Iniziai il giro delle presentazioni introducendo le varie coppie. Li invitammo a sederci con noi scusandoci se non avevamo nulla da offrire. Sean si alzò e si recò ai loro asciugamani poco distanti prendendo quello che sembrava un contenitore refrigerato.
Lo aprì di fronte a noi ed iniziò a distribuire bottiglie di birra irlandese a tutti noi.
Era bella ghiacciata ed era impossibile rifiutare, troppo invitante.
Iniziammo a chiacchierare e chiedemmo loro come mai in quella spiaggia.
Ci spiegarono che erano appena approdati da un giro per le Cicladi e avevano necessità di fermarsi per qualche giorno in attesa di poter riparare una pompa di bordo che si era rotta e non scaricava fuori l’acqua dalla sentina ed il motore elettrico dell’elica intubata.

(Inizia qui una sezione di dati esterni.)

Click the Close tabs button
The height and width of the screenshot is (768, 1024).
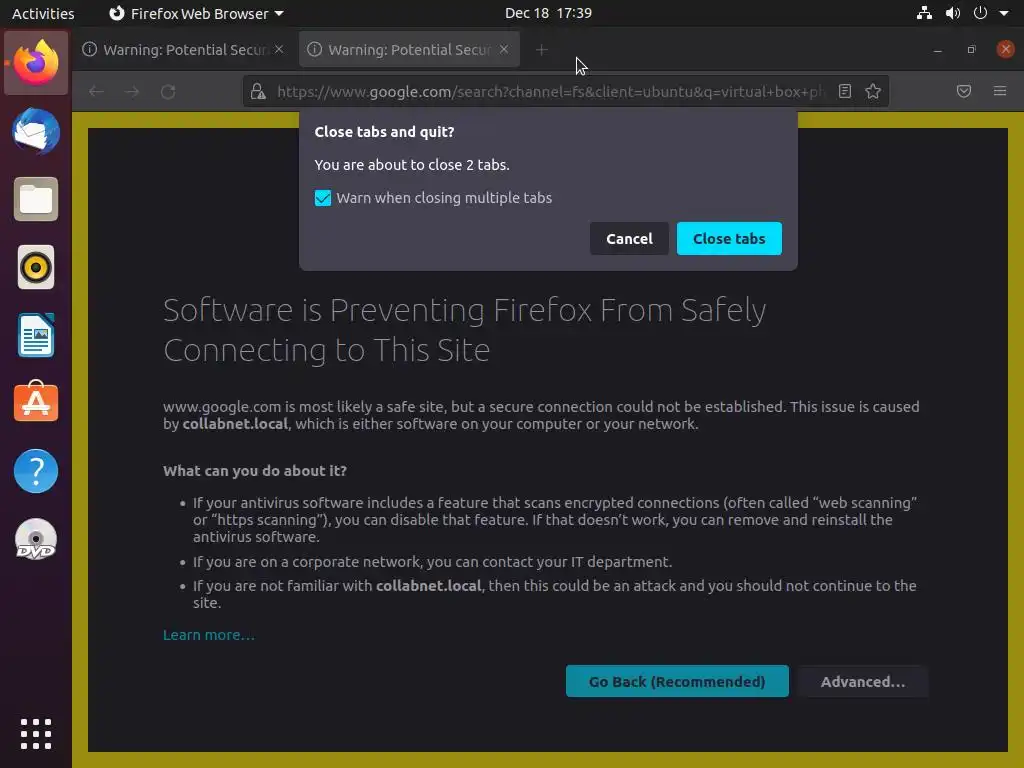pos(729,238)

Era più di un mese che giravano per l’Egeo e avevano visitato almeno una quindicina di isole diverse, ma che ora volevano fermarsi un po’ e divertirsi a terra.
Anche i nostri amici romani non se la cavavano male con l’inglese e gli irlandesi, per cultura ed abitudine, non sono schizzinosi come gli inglesi che fanno finta di non capire chi parla male la loro lingua, per cui la conversazione scorreva tutto sommato liscia e piacevole in un misto di italiano ed inglese.

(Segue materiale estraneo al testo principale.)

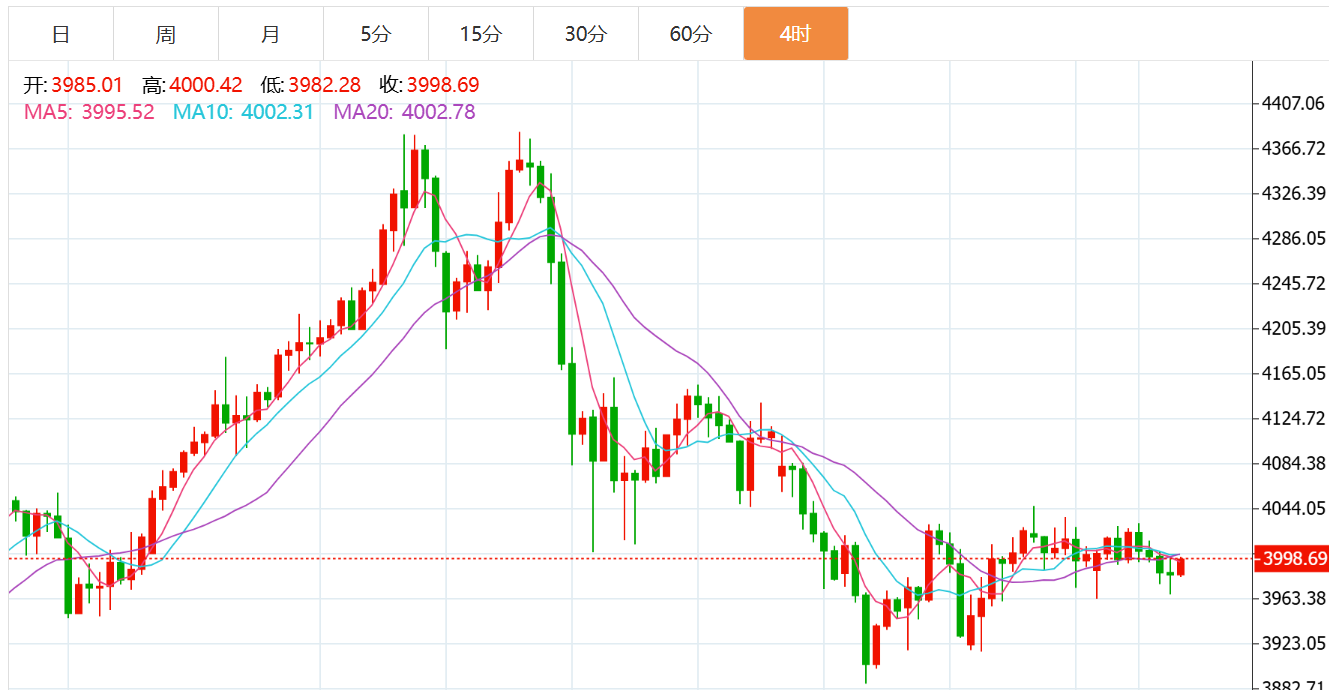This screenshot has width=1329, height=690.
Task: Click the red current price tag on axis
Action: (1293, 558)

Si erano fatte quasi le sei ed era giunto il momento di andare al punto di incontro con Ioannidis ed il suo collega tassista.
Sean e John a quel punto ci proposero di andare tutti a cena da loro per una bella festa in barca.
Ci guardammo l’un con l’altro ed accettammo. Le ragazze, sempre un passo avanti a noi, dissero: “Possiamo portare qualcosa da mangiare? Possiamo preparare noi la pasta?”
“Oh! Great! It would be so nice!” intervenne John. “E’ la volta buona che mangiamo la pasta come si deve. We really love pasta, honey, isnt’it?” disse abbracciando Rebecca da dietro.
Ci facemmo dare il nome della barca e dove era ormeggiata e ci demmo appuntamento per le otto e mezza di sera.
“A proposito, ricordatevi che poi ci divertiamo!” ci disse Caitlin. Ci guardammo con uno sguardo interrogativo, della serie: “In che senso?”.